(BEDFORD) - Fortunately, icy conditions that were forecast for last night didn't come to pass as forecasted, but the potential still exists for slick conditions this winter, with frequent snowfall forecast throughout December by the Old Farmer's Almanac.
That has people worried about salt supplies for area highway departments. The Bedford Street Department says they should be fine for a normal winter, but intend on ordering more salt after new years.
Nobody was available to comment in Mitchell.
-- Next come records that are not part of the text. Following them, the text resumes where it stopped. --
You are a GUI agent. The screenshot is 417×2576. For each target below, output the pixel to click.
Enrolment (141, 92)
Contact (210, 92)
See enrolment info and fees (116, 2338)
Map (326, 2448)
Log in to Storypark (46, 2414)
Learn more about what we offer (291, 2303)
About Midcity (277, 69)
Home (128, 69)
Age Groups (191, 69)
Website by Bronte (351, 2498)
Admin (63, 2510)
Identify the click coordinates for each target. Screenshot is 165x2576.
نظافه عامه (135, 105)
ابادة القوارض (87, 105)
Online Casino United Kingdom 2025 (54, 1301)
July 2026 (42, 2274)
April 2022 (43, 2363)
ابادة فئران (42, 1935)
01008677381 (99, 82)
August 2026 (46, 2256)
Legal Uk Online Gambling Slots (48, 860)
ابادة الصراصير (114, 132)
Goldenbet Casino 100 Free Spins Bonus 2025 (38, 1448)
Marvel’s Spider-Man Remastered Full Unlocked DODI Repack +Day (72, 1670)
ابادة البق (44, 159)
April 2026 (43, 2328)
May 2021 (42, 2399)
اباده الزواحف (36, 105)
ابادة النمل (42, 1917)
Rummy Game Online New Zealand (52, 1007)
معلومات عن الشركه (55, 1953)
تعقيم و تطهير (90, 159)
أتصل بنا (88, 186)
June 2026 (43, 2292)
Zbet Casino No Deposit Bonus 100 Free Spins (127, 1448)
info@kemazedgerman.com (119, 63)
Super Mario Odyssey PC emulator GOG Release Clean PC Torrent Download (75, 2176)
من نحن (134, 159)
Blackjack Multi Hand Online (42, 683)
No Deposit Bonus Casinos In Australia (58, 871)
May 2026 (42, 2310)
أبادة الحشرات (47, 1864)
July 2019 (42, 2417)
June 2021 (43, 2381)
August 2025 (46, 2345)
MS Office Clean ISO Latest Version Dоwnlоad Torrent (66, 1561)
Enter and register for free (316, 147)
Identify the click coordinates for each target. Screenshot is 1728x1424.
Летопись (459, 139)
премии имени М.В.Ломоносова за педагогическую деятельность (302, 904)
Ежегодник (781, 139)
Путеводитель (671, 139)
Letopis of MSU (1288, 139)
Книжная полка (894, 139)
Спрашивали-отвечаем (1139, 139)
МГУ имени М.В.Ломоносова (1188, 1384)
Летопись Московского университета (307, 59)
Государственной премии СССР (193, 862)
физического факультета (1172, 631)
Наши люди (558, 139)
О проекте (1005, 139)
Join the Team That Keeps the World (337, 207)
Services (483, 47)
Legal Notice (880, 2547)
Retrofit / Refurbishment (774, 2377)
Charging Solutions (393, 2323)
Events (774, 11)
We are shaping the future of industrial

Lawrence County Highway Superintendent Dan Lucas tells WBIW News, however, that, though they are technically fine, that can change, especially since salt prices have more than doubled since last winter.
Lucas says salt went from $48/ton last year to $99/ton this year, and he says, "the ol' county just can't afford that."
Currently, county crews will mix 4 parts sand or cinders with 1 part salt, but if they run out of salt, it will be all abrasives, and no melting agents.
Lucas says that, no matter what, the highway crews are being instructed to use salt sparingly due to the cost and the current stock they have, and that he will be presenting a series of cost-saving measures to the Lawrence County Commissioners at their meeting next Tuesday, December 9th.
Lucas says measures to keep costs in line may include reductions in hours worked and strategies to conserve salt.
Lucas says that the budget for the Lawrence County Highway Department has been marginally reduced for 2009, and says most of that is due to fuel costs.
The Old Farmer's Almanac says December and January will see above-average snowfall in the western half of the Ohio Valley region, which includes most of the WBIW listening area, but slightly below average snowfall in the overall region.
The Almanac forecasts snow showers every week this month, and our partners at The Weather Channel says our next chance for snow comes this Saturday.